Early stuff busts decorum, as you noted. But as we go on, don’t the jokes wear thin, morph into a relentless tirade as Portnoy’s “stand up” devolves to a narration of his coming apart leading to his impotence? Isn’t this in his case—case used advisedly— the failure of humour as salve, of what gets us through?
Portnoy is what? Self-obsessed to a neurotic fault, mother-obsessed, sexually lousy with Jewish women, finally impotent in Israel—“tapioca.” So insight, growth, release? I think not. He’s arrested development. What’s his worth? He’s couch-worthy, shrink-worthy.

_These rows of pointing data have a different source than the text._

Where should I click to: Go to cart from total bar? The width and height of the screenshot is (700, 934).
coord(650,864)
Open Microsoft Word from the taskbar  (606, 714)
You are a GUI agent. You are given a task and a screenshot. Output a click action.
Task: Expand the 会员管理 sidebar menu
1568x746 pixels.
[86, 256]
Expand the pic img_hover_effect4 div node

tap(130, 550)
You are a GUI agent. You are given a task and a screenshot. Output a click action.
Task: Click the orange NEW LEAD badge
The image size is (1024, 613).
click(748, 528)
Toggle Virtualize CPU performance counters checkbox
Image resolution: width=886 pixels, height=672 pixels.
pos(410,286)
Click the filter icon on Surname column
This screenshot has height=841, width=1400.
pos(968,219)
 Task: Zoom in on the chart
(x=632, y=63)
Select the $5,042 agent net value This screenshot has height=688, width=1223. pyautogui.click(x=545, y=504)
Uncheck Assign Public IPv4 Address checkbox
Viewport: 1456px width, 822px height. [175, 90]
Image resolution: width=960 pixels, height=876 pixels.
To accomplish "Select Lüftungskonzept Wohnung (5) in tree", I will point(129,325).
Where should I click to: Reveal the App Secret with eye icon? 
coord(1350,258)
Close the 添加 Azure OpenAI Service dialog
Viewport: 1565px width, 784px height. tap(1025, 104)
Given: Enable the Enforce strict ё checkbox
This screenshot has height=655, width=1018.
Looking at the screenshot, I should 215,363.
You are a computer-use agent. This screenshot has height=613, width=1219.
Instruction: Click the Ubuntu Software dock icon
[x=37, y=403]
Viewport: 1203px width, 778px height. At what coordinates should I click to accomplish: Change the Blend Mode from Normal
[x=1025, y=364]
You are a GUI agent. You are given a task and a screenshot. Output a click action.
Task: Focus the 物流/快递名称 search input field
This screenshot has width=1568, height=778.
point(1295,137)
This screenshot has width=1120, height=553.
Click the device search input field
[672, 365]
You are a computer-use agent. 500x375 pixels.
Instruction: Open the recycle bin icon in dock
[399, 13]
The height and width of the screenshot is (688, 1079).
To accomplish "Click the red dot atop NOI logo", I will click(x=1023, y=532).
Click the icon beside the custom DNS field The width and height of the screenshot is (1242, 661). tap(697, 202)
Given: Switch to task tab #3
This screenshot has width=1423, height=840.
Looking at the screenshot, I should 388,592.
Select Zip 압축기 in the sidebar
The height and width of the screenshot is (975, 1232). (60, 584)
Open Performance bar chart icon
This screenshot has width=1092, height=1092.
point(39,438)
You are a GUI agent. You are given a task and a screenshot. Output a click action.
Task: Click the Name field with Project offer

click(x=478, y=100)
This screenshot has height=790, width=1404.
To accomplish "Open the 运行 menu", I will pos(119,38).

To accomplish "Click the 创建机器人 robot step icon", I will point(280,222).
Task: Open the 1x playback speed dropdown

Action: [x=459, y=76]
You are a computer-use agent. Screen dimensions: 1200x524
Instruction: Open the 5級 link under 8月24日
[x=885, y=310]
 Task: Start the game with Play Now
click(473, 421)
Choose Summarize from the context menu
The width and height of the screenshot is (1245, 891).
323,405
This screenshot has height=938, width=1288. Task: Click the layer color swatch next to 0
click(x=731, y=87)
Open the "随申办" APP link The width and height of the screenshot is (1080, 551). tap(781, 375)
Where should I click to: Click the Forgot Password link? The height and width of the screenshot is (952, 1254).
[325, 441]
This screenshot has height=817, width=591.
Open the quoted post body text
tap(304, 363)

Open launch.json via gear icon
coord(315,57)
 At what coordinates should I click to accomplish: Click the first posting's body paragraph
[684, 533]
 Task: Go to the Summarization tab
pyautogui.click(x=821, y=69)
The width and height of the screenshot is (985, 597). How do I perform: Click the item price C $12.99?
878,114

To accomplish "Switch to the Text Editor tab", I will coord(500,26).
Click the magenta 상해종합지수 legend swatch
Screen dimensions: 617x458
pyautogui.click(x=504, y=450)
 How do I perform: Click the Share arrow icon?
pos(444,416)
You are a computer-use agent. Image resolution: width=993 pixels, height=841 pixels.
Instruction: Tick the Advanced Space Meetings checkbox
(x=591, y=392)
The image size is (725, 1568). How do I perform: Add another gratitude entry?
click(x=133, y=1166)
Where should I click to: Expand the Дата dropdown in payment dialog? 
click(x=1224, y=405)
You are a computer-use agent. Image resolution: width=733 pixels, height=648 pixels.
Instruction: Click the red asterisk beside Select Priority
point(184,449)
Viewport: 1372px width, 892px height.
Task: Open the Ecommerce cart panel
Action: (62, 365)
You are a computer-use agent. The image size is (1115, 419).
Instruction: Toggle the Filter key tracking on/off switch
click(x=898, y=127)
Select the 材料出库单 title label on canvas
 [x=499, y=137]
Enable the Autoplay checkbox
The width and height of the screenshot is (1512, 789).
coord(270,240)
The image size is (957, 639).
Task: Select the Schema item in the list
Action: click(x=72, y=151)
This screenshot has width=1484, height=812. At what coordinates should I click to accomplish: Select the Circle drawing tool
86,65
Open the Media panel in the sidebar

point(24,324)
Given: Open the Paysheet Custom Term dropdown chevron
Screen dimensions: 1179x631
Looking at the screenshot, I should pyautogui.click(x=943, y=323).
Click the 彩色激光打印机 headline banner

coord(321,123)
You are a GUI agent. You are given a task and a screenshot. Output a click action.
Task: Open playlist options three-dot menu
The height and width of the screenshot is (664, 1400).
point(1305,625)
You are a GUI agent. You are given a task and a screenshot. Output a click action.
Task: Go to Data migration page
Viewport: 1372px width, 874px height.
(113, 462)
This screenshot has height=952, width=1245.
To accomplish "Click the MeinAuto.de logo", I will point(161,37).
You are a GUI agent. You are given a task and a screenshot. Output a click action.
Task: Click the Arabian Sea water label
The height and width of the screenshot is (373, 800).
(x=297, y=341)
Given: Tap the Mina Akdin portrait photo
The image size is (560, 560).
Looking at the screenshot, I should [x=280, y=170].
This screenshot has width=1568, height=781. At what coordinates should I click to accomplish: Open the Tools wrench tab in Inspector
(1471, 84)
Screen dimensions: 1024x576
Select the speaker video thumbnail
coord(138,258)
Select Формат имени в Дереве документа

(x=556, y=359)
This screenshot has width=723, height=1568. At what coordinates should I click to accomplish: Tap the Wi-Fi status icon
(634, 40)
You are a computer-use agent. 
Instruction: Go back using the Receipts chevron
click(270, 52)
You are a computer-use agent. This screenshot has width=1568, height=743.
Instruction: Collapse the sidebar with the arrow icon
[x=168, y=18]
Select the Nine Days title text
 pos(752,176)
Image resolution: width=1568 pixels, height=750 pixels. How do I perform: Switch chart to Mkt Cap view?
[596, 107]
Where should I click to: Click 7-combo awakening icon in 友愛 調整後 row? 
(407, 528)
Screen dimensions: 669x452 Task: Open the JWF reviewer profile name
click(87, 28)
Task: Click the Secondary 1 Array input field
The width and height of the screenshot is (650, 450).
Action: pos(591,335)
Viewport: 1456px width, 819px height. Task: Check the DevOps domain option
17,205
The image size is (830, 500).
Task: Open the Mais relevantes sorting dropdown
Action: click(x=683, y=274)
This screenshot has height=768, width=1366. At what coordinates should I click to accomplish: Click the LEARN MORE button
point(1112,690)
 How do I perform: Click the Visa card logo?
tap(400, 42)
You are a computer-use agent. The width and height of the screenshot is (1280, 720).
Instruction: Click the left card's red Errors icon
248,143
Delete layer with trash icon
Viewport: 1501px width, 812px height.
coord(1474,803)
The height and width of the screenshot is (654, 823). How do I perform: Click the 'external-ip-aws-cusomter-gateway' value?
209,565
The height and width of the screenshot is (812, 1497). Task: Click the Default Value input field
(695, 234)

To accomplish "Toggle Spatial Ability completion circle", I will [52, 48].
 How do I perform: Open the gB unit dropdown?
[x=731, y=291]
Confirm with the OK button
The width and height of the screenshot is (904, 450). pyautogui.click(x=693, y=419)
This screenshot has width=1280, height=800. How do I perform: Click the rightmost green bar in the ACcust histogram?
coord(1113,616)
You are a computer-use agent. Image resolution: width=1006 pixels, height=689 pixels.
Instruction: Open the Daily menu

So my overall sense is that the comedy, the jokes, the verbal fucking around, typically seen the way to get past, get over, bracket, trauma, essentially highlight but can’t resolve what ails him. In the end, the comedy is Portnoy howling.
And what comes after the howling? Paraphrase, “Now vee begin.”
What’s a comic novel, anyway? There are academic definitions galore. But really, maybe cutting through all that, isn’t it one that meant to be light and fun in its effect? Pickwick. Jeeves. We read them joyfully. They delight us. Comedy in a novel in the service of something deeper, darker, more serious, emotionally wrecked, even pathetic, doesn’t make for a comic novel.